O presidente do Senado, Davi Alcolumbre, declarou a perda de validade de cinco medidas provisórias que tramitavam no Congresso Nacional há mais de 120 dias. Os atos foram publicados noDiário Oficial da Uniãodesta terça-feira (8).
Três medidas provisórias (MPs) abriam crédito extraordinário a órgãos do Poder Executivo. A MP 1.264/2024 liberava R$ 80,4 milhões para o Ministério da Defesa repatriar brasileiros residentes em regiões de conflito no Líbano. A matéria perdeu a eficácia no dia 20 de março.
A MP 1.270/2024 destinava R$ 87 milhões para ações emergenciais do Ministério da Integração em municípios afetados pela seca, incêndios florestais e chuvas intensas. A medida perdeu a validade em 2 de abril.
A MP 1.269/2024 previa R$ 5 bilhões em operações de crédito para o enfrentamento de calamidades públicas no Rio Grande do Sul. A proposição caducou em 1º de abril.
O presidente Davi Alcolumbre também declarou o fim da vigência da MP 1.267/2024 , que incluía no Programa Nacional de Apoio às Microempresas e Empresas de Pequeno Porte (Pronampe) micros e pequenas empresas afetadas pela interrupção no fornecimento de energia elétrica na região metropolitana de São Paulo. A matéria perdeu a eficácia no dia 28 de março.
Já a MP 1.266/2024 prorrogava a suspensão de tributos nos regimes aduaneiros especiais de drawback. O texto deixou de vigorar no dia 24 de março.

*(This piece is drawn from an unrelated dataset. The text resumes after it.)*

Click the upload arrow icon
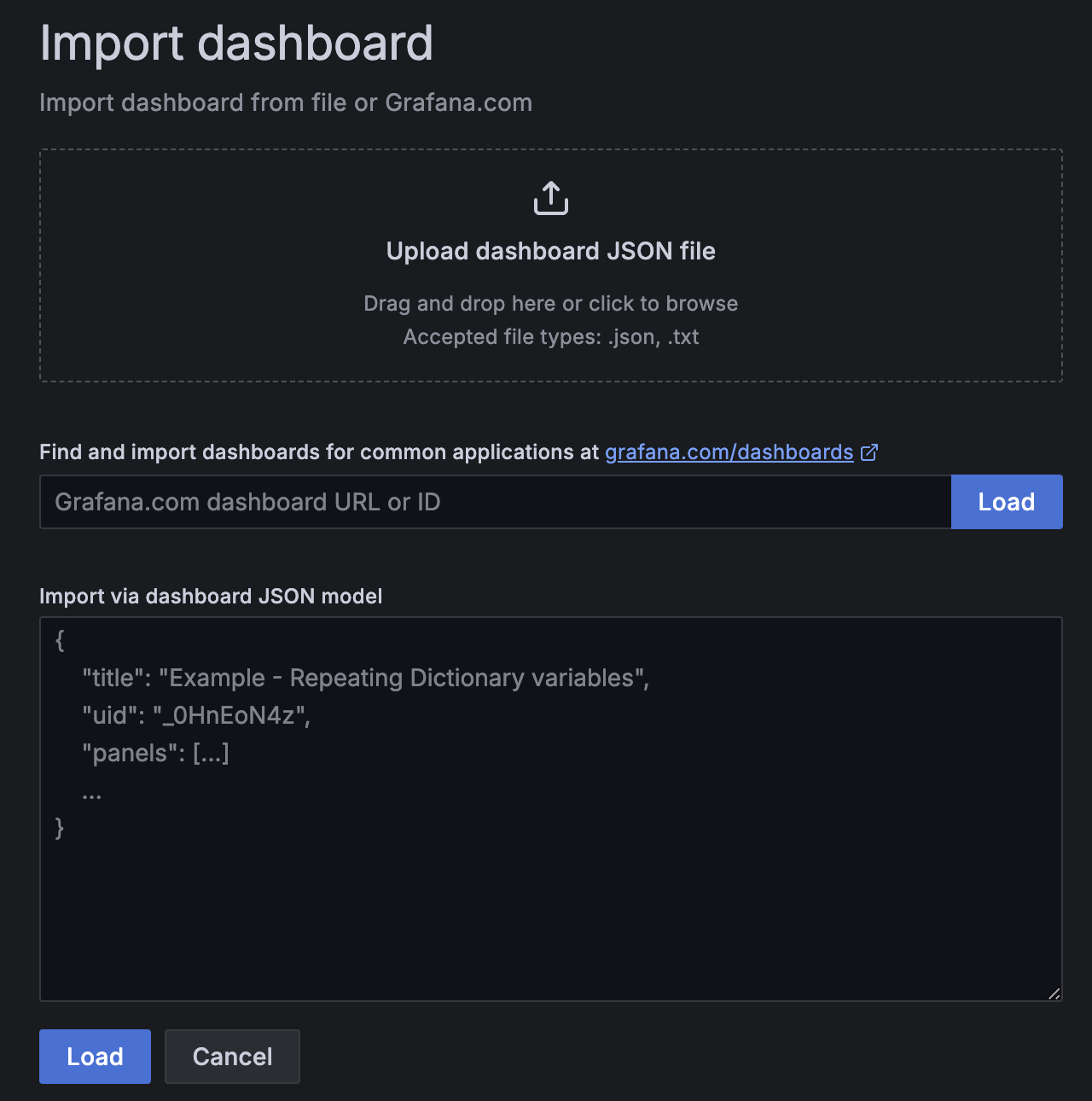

Segundo a Constituição, as medidas provisórias têm validade de 60 dias, mas o prazo pode ser prorrogado uma vez. Caso o Congresso Nacional não vote nesse período, a proposição perde a eficácia. Nesse caso, o Parlamento deve promulgar um decreto legislativo para disciplinar as relações jurídicas decorrentes.